→ Required action 1
Update the listing from its start through the line containing "The height and width of the screenshot is (573, 1209).", replacing "GUI agent" with "interface agent" and leaving everything else unchanged.

___ Excerpt to read ___

When I was doing a tooling project (Metal Spinning) in school, all of the texts could find (all printed b4 '53) recommended using sheep lard because the high amino acid content. This spurred research into why that, as the local rendering place had just shipped off all of their animal lard. The amino acids bind the rest of the grease to the metal. Amino acid's are what make an EP grease an EP grease. Stuff like Slick 50 and Hyperlube are heavy on the amino's.

"Teach you all I know and you're still stupid"
-- Howdy Lee
 

BradM

Well-Known Member
#17
I have a JD^2 model 2 bender that we have used for about 8 years. It works great. I have one die (1 5/8) that the follow bar digs in a bit but the others work perfect. I usually make sure the tube is clean and either bend it dry or with some light grease like lithium. I haven't had any problems. I also saw one of the benders that Kreg sells, it looks cool. I think they are all similar in design and probably depends on the volume that you plan to use it as to which is best for you. The dies are the most expensive part. One nice thing I have found is that I know several other people that have the same bender. We all have different dies so we can loan to or borrow from one another if the need arises. With what I have and what they have, I think we have everything from 3/4 to 1 5/8 and some sizes with multiple radiuses.

___ Recorded information ___

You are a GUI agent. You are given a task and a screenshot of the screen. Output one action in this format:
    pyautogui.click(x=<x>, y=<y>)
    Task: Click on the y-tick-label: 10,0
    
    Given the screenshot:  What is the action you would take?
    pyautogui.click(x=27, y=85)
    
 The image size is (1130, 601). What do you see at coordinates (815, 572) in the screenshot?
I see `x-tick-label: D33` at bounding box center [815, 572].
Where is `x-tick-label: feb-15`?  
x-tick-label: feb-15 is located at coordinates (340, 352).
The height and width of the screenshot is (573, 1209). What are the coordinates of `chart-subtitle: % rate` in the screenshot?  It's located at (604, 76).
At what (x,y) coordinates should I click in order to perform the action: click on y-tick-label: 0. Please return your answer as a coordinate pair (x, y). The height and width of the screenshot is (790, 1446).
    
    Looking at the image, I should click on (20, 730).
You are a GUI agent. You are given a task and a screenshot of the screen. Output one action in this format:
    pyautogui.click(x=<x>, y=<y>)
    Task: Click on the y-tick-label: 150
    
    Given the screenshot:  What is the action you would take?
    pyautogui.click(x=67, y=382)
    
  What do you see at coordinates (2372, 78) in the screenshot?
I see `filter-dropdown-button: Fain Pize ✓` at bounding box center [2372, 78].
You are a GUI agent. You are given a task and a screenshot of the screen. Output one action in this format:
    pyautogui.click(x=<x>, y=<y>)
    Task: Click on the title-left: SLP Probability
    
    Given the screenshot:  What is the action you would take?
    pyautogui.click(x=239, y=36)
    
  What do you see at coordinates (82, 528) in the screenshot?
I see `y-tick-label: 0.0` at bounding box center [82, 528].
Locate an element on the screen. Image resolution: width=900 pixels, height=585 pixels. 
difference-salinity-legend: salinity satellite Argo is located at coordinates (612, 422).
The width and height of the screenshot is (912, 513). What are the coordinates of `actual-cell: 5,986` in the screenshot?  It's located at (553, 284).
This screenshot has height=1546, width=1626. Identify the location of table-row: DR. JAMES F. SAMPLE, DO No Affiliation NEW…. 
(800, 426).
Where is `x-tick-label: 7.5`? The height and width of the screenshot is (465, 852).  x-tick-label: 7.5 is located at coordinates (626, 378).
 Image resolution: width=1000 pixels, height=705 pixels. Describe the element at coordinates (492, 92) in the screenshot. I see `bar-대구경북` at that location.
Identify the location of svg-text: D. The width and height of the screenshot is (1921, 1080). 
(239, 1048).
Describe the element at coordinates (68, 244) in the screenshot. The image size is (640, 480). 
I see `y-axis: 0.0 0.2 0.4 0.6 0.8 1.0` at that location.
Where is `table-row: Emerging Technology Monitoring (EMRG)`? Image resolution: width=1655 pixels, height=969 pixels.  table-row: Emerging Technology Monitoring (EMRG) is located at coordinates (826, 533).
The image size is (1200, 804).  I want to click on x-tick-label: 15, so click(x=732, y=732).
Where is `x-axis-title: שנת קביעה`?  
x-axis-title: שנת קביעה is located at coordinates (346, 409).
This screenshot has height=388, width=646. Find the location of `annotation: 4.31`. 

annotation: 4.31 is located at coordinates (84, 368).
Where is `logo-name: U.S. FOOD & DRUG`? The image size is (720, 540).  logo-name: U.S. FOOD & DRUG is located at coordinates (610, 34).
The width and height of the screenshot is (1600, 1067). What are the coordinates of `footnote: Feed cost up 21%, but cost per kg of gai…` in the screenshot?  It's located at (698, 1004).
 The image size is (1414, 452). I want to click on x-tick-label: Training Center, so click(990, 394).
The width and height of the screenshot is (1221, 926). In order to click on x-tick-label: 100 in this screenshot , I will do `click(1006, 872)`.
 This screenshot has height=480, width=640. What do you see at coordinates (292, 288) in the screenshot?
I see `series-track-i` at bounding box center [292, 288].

___

→ Required action 2
Turn the paragraph of the tube-bending forum excerpt that begins "I have a JD^2 model 2 bender" into a bulleted list that keeps its main facts.

→ Written solution 1
You are a interface agent. You are given a task and a screenshot of the screen. Output one action in this format:
    pyautogui.click(x=<x>, y=<y>)
    Task: Click on the y-tick-label: 10,0
    
    Given the screenshot:  What is the action you would take?
    pyautogui.click(x=27, y=85)
    
 The image size is (1130, 601). What do you see at coordinates (815, 572) in the screenshot?
I see `x-tick-label: D33` at bounding box center [815, 572].
Where is `x-tick-label: feb-15`?  
x-tick-label: feb-15 is located at coordinates (340, 352).
The height and width of the screenshot is (573, 1209). What are the coordinates of `chart-subtitle: % rate` in the screenshot?  It's located at (604, 76).

→ Written solution 2
- A JD^2 model 2 bender has been in use for about 8 years and works great.
- The follow bar digs in a bit on one die (1 5/8); the other dies work perfectly.
- The tube is kept clean and bent either dry or with a light grease such as lithium, with no problems.
- A bender sold by Kreg looks cool; the benders are likely similar in design, and the best choice probably depends on the planned volume of use.
- The dies are the most expensive part.
- Several other people have the same bender with different dies, so they can loan and borrow dies among themselves.
- Together they likely cover everything from 3/4 to 1 5/8, with some sizes in multiple radiuses.